_EXERCISE AIM_
Copy, without a single change, each line from the one that holds "Where should I" to the bottom of the entries below, and drop any pictures.

Start of SUPPLIED MATERIAL

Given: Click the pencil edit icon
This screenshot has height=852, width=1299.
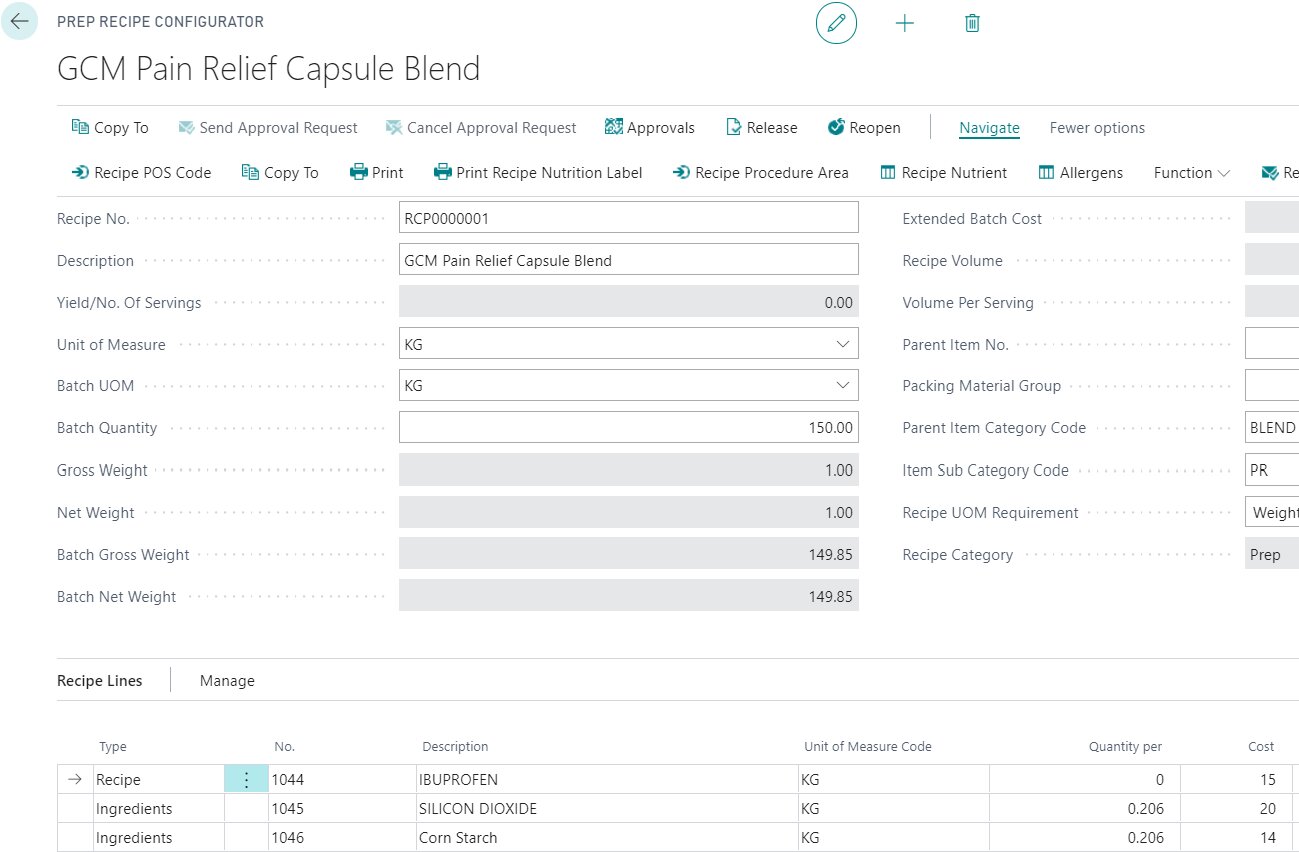Looking at the screenshot, I should 836,23.
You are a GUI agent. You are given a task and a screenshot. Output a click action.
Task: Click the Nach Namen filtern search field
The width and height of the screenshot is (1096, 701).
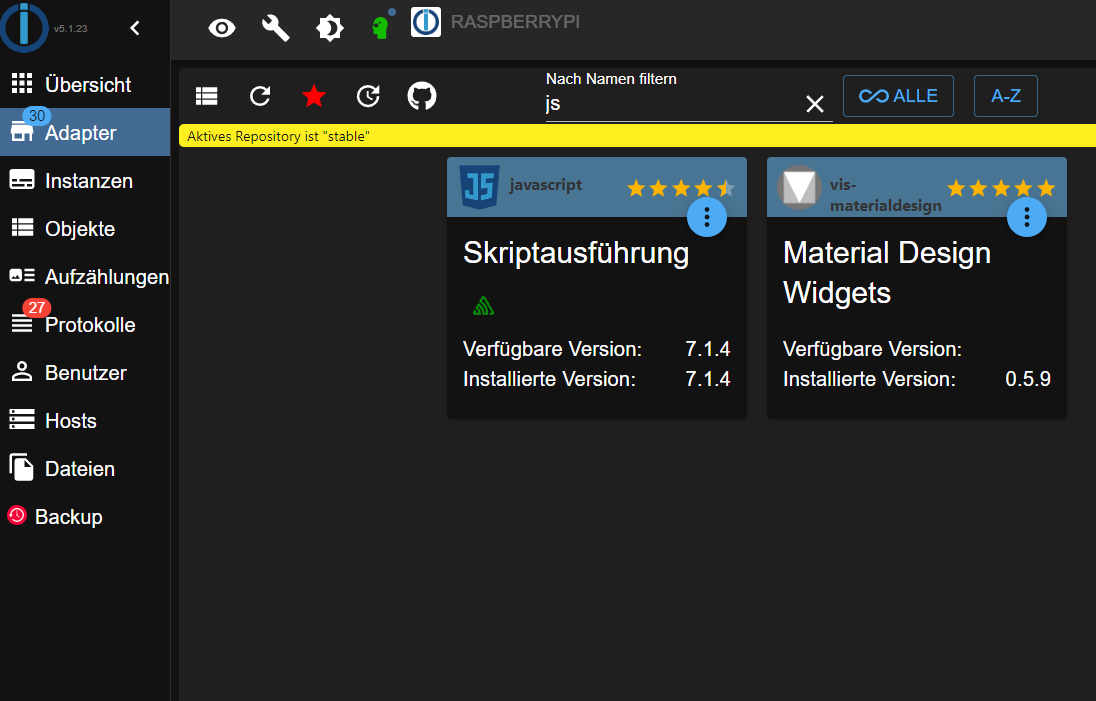pos(670,104)
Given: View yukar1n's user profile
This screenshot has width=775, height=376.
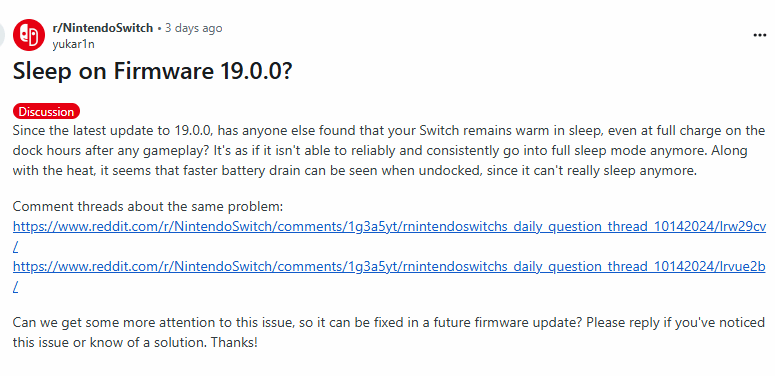Looking at the screenshot, I should (x=73, y=44).
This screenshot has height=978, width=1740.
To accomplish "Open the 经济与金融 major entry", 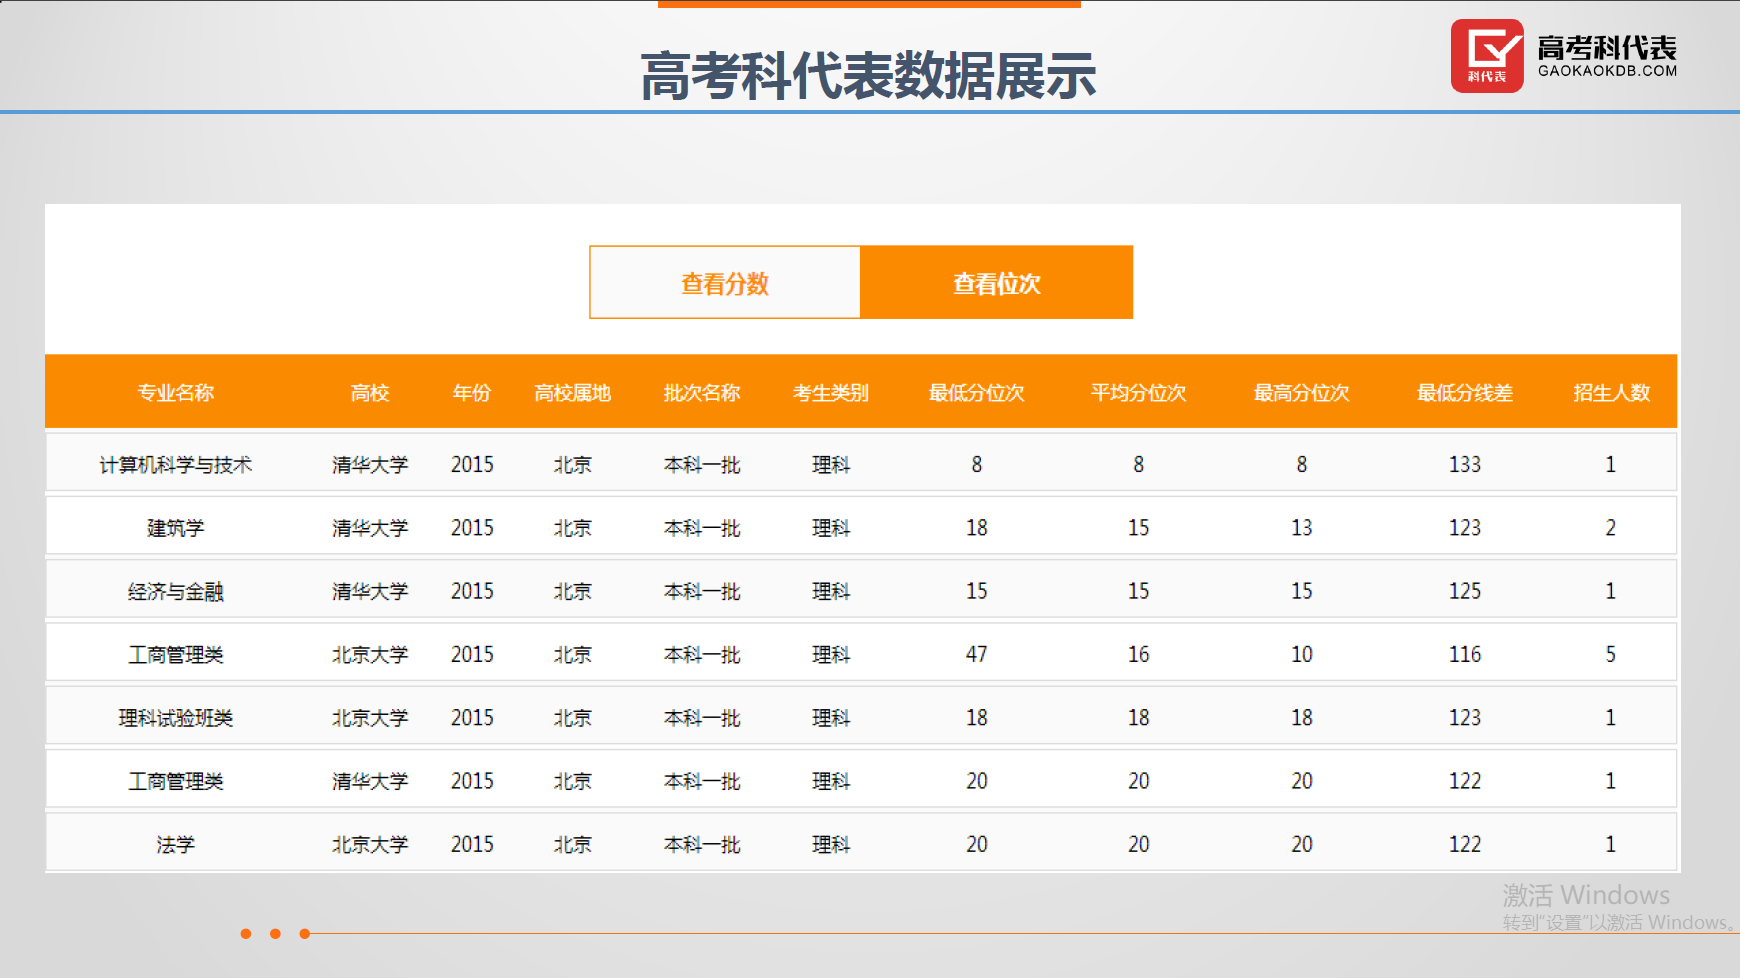I will [176, 592].
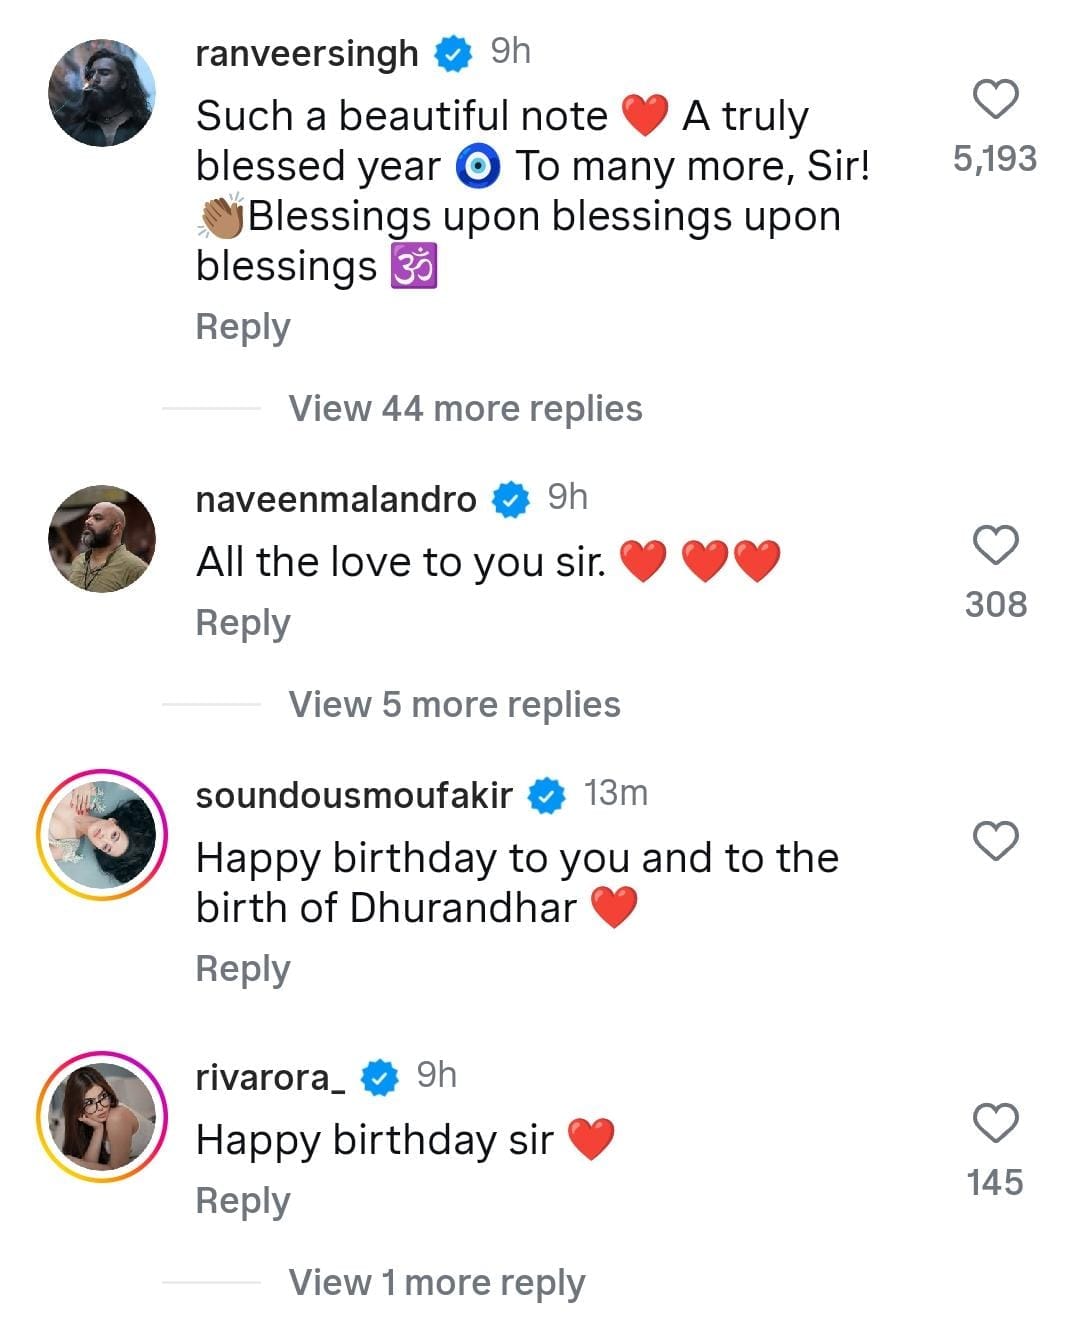
Task: Reply to rivarora_'s comment
Action: pos(243,1201)
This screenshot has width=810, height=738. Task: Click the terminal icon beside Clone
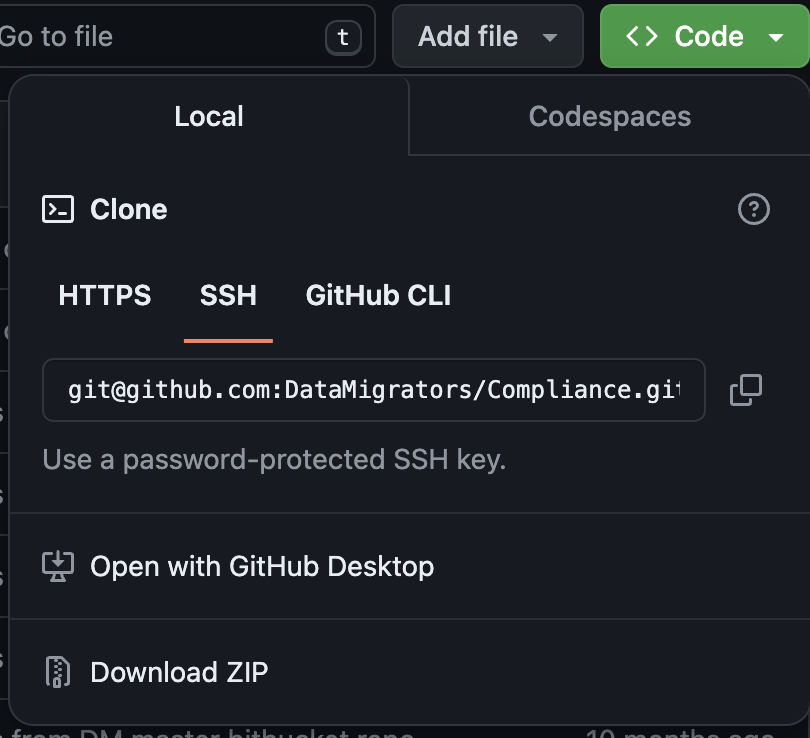coord(58,209)
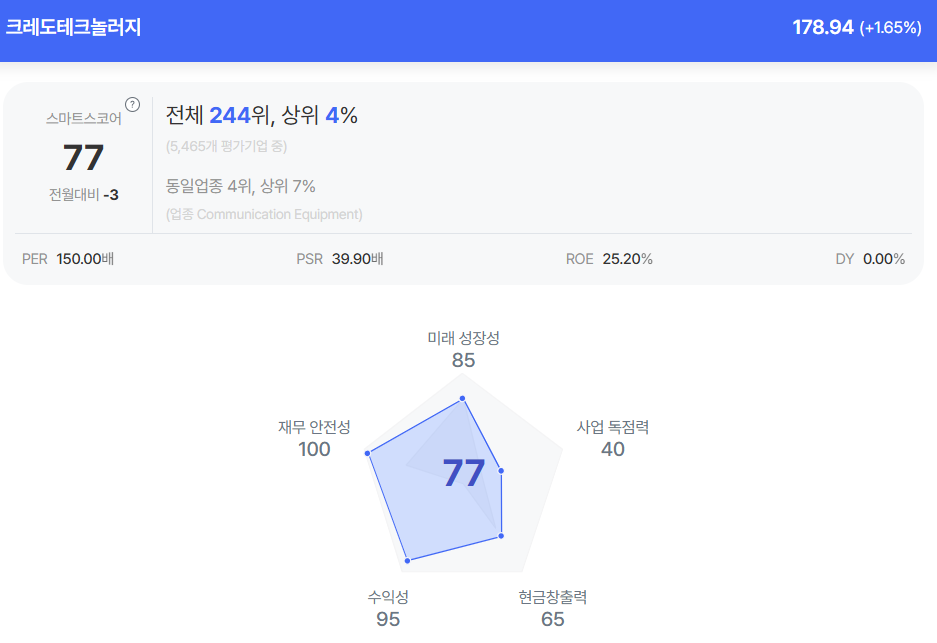
Task: Select the 재무 안전성 radar axis label
Action: (314, 427)
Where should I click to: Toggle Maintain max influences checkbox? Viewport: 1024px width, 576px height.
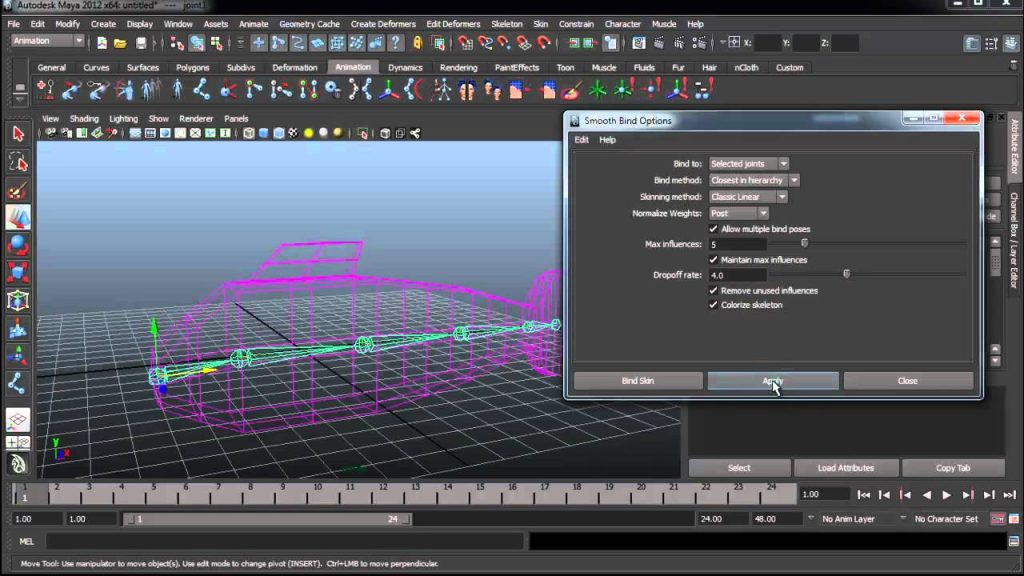(x=713, y=260)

End of SUPPLIED MATERIAL

_FINISHED TASK_
Where should I click to: Toggle Maintain max influences checkbox? Viewport: 1024px width, 576px height.
(x=713, y=260)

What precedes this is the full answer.